The implementation phase focused on evaluating the effectiveness of tangible mathematics materials through a quasi-experimental design. The developed manipulatives, “Tangible Mathematics,” consist of two main component types: fraction-based manipulatives and operational tiles, each designed with specific features to support mathematical learning. The fraction-based manipulatives include three distinct forms: fraction circles, fraction bars, and fraction tiles. The fraction circles were manufactured with a consistent 5-inch diameter, while both the fraction bars and fraction tiles were produced with dimensions of 18.25 inches in length and 1.5 inches in width.

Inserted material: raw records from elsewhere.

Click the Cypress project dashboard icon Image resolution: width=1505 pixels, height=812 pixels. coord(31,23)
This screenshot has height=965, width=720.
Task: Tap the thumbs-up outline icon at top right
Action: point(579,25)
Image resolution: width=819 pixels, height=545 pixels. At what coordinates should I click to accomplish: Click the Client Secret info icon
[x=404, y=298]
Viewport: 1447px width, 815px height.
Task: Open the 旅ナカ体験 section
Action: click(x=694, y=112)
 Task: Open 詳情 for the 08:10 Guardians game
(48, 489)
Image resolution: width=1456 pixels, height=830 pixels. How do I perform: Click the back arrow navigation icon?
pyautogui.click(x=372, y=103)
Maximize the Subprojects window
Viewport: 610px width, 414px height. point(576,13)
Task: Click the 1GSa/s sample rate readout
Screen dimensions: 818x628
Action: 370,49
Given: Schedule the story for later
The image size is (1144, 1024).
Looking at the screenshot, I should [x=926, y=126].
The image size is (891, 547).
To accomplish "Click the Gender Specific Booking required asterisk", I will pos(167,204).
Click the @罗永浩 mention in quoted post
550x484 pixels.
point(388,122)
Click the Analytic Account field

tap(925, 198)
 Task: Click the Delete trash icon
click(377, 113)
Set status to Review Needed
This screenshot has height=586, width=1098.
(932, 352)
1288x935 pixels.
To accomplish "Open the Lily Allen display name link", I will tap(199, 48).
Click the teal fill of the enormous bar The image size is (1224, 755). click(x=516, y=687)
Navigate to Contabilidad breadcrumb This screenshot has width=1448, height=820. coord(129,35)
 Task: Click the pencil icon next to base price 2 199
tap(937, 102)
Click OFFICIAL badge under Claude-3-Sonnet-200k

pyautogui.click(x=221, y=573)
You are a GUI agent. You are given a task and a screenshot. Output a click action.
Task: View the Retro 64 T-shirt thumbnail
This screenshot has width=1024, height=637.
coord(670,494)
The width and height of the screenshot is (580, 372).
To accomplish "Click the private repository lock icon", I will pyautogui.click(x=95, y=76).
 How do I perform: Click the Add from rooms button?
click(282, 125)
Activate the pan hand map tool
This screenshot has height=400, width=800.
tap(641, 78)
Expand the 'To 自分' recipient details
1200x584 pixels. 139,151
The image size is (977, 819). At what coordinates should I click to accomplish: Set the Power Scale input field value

Each of these manipulatives incorporates comprehensive fractional divisions, ranging from one whole to twelfths, allowing learners to explore and understand various fractional relationships.

Using a pre-test/post-test control group approach, this phase examined how tangible mathematics instruction affected learner learning outcomes. The implementation involved 109 grade 7 learners, with 58 learners in the experimental group receiving the tangible mathematics intervention and 51 learners in the control group continuing with conventional instruction. This eight-week intervention period provided sufficient time to observe and measure the effects of tangible mathematics on learner engagement, understanding, and problem-solving skills.

Participants

The study participants shown in Table 1 included 109 grade 7 learners from the regular basic curriculum through cluster sampling using intact classes. The participants were divided into an experimental group of 58 learners and a control group of 51 learners. Initial academic performance was assessed through first quarter examination scores to establish baseline comparability between groups. The implementation spanned one academic quarter, following a structured timeline from October to December 2024.

Table 1 Distribution of Participants By Group

Research Instruments

A comprehensive set of instruments was employed to collect both quantitative and qualitative data. Quantitative measures included pre-tests and post-tests adapted from established mathematical assessment instruments appropriate for grade 7 learners, problem-solving skills evaluations, and engagement questionnaires. Qualitative tools included structured classroom observation checklists, learner learning reflections, detailed teacher observation notes, semi-structured interview guides, and focus group discussion protocols. Weekly lesson plans served as structured guides for implementing the tangible mathematics intervention, ensuring consistent implementation while maintaining instructional fidelity.

Data Collection and Analysis

Data collection followed a systematic approach through multiple instruments. Quantitative data included pre-tests and post-tests to measure mathematical understanding, along with regular assessments of problem-solving skills and engagement levels. Qualitative data gathering involved systematic classroom observations, collection of learners’ learning reflections, and maintenance of detailed teacher observation notes.

The quantitative analysis focused on comparing experimental and control groups through statistical procedures. Pre-test and post-test comparisons were conducted using the Mann-Whitney U Test, with effect size calculations to determine the practical significance of observed differences. The Wilcoxon Signed-Rank Test was employed to analyze engagement measures, tracking changes in learner participation and interest over time.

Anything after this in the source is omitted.